Tuesday, March 30, 2010

Spinach Stuffed Zucchini Rolls


5-6 Zucchini, sliced length wise and grilled

3 cups meat sauce (Any marinara with browned turkey, chicken, or lean meat will do)
15 oz Ricotta
2 packages of low fat cheese, grated
1 egg
1/2 tsp dried parsley
1/4 tsp black pepper
1/4 tsp salt
Grated nutmeg, a pinch
1 package of spinach, cooked, cooled, and drained thoroughly


1. Pre-heat oven 350 degrees Fahrenheit.

2. Grill Zucchini

3. Mix remainder ingredients, exempt one package of grated cheese and meat sauce. Set aside.

4. In a 13x9 pan spoon half of meat sauce and spread into bottom of pan.

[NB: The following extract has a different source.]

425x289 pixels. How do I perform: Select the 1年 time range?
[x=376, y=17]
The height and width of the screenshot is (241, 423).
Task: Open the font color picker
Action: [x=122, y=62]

5. Stuff one zucchini slice with one tablespoon with ricotta mixture. Roll stuffed Zucchini, and make sure end is facing down. Continue until all Zucchini is stuffed and rolled.

6. Spoon remainder meat sauce over all zucchini

7. Top with cheese

8. Cover with foil and enter in oven for 30, then remove foil and continue cooking until top is brown and bubbling. (15-20 minutes)


Wednesday, April 29, 2009

Tuesday, April 14, 2009

"Pasta" Primavera


1 Tbsp. Olive Oil
1/2 green peppers, diced (publix sells these already cut up, and frozen)
1/2 onions, diced (publix sells these already cut up, and frozen)
1 can reduced fat cream of chicken soup
1/2 cup water
3 Tbsp. freshly grated Parmesan cheese
1 Tbsp. lemon juice
1 tsp. dried basil leaves, crushed
1 tsp. each garlic powder
1/4 tsp. black pepper
1 bag frozen vegetable combination
2 packages of tofu shirataki spaghetti


1. In large skillet heat olive oil until hot, on medium. Stir in green peppers and onions and cook until transulent. (about 3 minutes)

2. Add soup, water, cheese, lemon juice, basil, garlic powder and pepper. Stir in vegetable, bring to a boil for about a minute. Cover and cook over low heat 10 minutes or until vegetables are tender, stirring occasionally.

3. Meanwhile, drain and rinse shirataki noodles. Dry WELL!!

4. Toss noodles into skillet. Cover and let simmer for another 3 minutes. Serve.